Figure 3 — Waterfall diagram of TCP noncompliance behavior of a censor.

This means we can craft packet sequences that trigger censorship without requiring any live servers to complete the TCP handshake to trigger the censor.

Continuing the previous example, the client can send a SYN packet followed by a PSH+ACK packet to a non-responsive IP address to trigger the censor (Figure 4).

Figure 4 — Waterfall diagram of triggering HTTP(S) censorship without live servers.

This means we can now measure censorship in networks that have no participants. Due to bidirectional censorship, we can send these packet sequences from clients we control outside the censoring country. Moreover, we can direct our censorship measurements to non-responsive IP addresses with no users or machines behind them, mitigating potential user risks and ethical concerns regarding connections to live machines.

Automating the Process

The SYN followed by a PSH+ACK packet sequence is one of many that trigger some censors. However, it is not a standard packet sequence that will successfully trigger censorship in all censored regimes. Therefore, we must discover which packet sequences trigger censoring middleboxes across different censoring regimes.

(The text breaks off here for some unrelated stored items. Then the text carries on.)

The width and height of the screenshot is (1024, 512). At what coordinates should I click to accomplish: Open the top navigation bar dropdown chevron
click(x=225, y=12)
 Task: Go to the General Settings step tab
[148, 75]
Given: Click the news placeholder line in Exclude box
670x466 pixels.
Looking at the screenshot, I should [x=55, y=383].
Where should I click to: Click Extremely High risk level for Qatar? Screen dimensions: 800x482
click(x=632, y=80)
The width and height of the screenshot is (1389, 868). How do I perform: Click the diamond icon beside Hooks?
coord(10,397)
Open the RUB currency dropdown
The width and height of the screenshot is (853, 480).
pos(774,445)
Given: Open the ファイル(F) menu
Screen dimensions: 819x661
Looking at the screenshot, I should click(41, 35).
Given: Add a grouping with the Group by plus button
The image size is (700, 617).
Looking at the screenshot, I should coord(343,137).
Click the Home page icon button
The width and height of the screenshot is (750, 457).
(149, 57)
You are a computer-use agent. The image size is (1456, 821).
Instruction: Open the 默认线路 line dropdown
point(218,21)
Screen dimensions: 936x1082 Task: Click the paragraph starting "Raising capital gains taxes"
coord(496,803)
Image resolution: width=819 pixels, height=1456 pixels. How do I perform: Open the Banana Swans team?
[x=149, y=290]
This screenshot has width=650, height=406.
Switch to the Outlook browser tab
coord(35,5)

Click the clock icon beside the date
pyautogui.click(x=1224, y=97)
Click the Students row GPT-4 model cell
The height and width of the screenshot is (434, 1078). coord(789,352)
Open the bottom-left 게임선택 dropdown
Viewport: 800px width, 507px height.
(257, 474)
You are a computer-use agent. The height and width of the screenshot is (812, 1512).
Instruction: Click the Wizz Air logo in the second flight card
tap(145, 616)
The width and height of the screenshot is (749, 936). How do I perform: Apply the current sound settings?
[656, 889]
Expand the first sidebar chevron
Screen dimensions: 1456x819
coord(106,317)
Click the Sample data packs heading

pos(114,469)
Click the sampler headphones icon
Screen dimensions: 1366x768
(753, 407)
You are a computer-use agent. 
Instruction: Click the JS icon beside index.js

In my initial attempt to apply this technique, my colleagues and I studied censorship in Turkmenistan—a notoriously difficult country to measure from within, given its low Internet penetration and extremely harsh laws about Internet use. I attempted to trigger the censoring middleboxes within the country by manually crafting packet sequences. I discovered that sending a SYN followed by a PSH+ACK packet twice, separated by 5-29 seconds between packets, successfully triggered censorship.

While encouraging, these results took considerable manual effort, which will not scale to different countries or ISPs within the same country.

As part of my Pulse Research Fellowship, I am developing techniques that automate the discovery of censorship-triggering packet sequences, allowing us to measure censorship in many countries worldwide that are out of reach for traditional measurement techniques.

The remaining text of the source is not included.